Tisis polemarcha

Scientific classification
- Domain: Eukaryota
- Kingdom: Animalia
- Phylum: Arthropoda
- Class: Insecta
- Order: Lepidoptera
- Family: Lecithoceridae
- Genus: Tisis
- Species: T. polemarcha
- Binomial name: Tisis polemarcha Meyrick, 1926

= Tisis polemarcha =

- Authority: Meyrick, 1926

Species of moth

Tisis polemarcha is a moth in the family Lecithoceridae. It was described by Edward Meyrick in 1926. It is found on Borneo and Sabah.

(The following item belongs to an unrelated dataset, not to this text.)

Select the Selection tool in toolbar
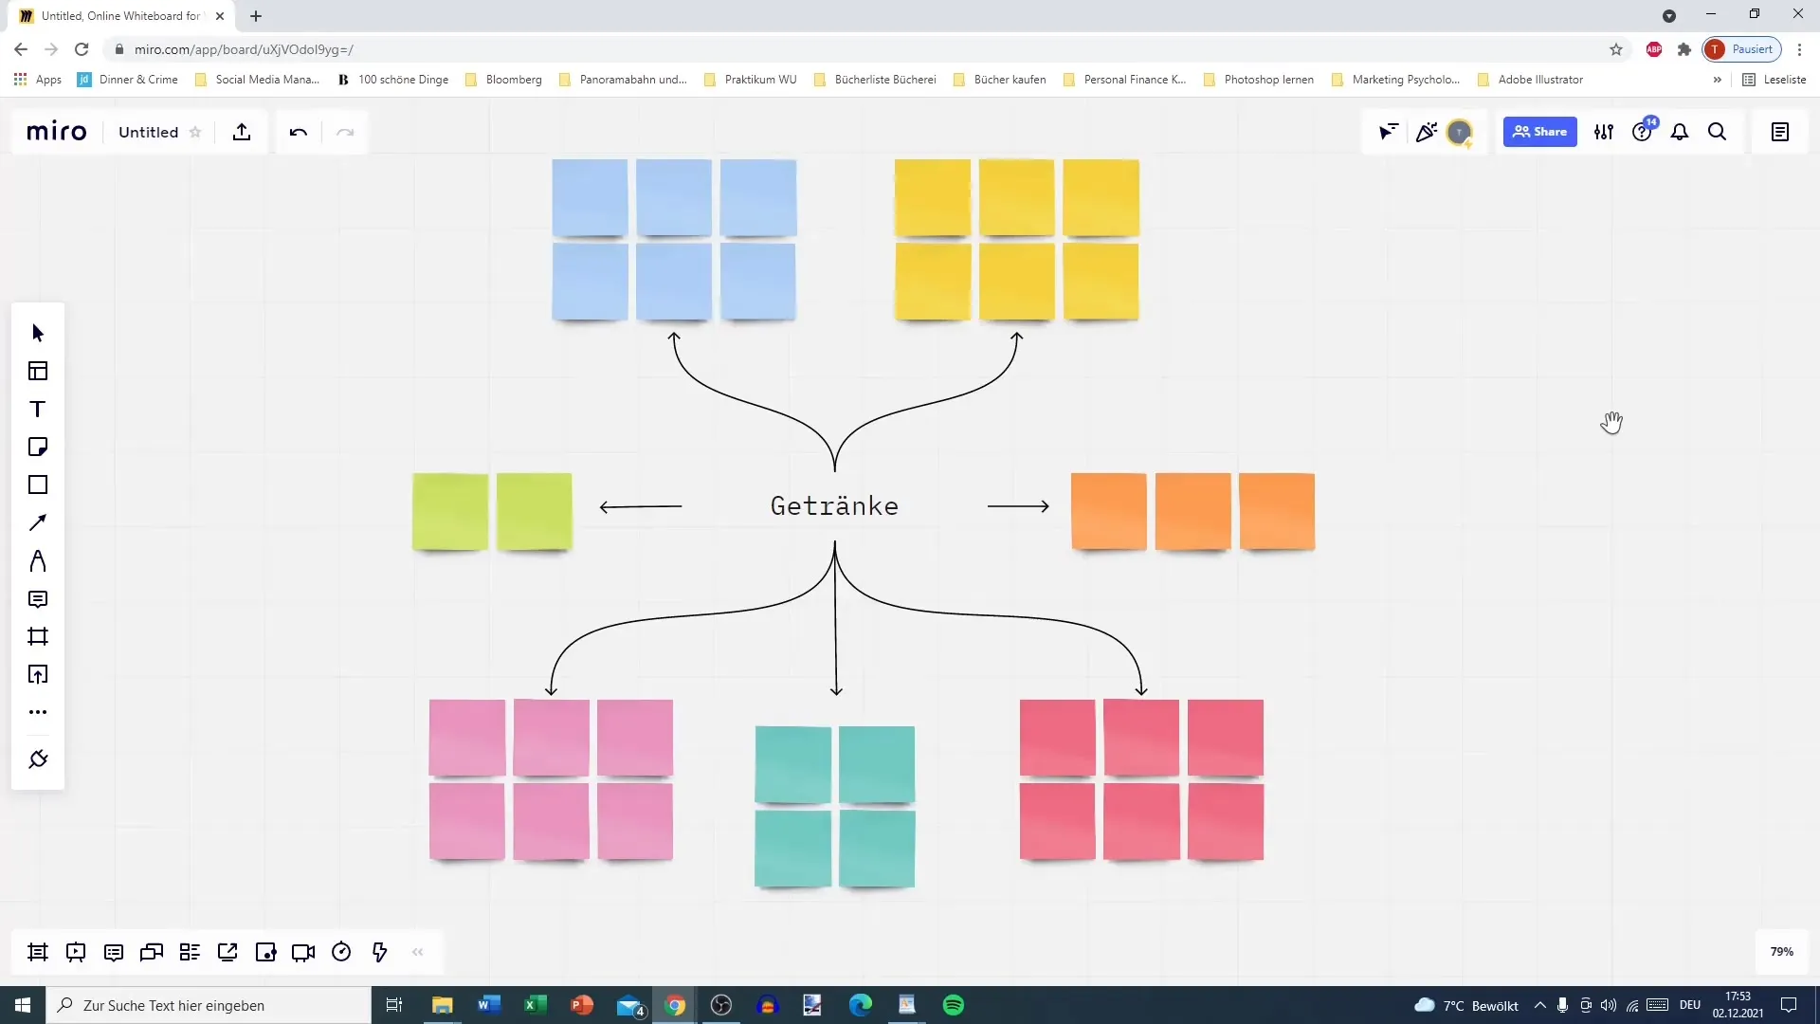This screenshot has width=1820, height=1024. click(38, 333)
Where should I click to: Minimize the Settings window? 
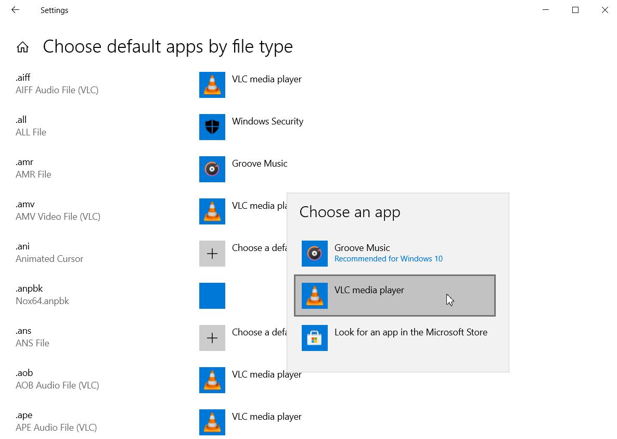(x=546, y=10)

The wingspan is about 26 mm. The forewings are light orange with thick costal and dorsal and slender median dark grey streaks from the base to one-fifth, the costal marked with blue leaden metallic, sending a curved undefined fascia of dark grey suffusion mixed with blue-leaden-metallic scales to near the dorsum before the middle. There is a broad dark grey streak narrowed posteriorly along the costa from two-fifths to the apex, almost confluent with the preceding, leaving the costal edge yellow. A dark grey wedge-shaped blotch extends from the disc at three-fourths to the lower part of the termen, the apex anterior. The hindwings are dark grey, the discal area from near the base to near termen, and the costal area suffused ochreous whitish, a series of long erect ochreous-whitish hairs along the submedian fold and a short tuft of ochreous-whitish hairs on the costal gland at one-third.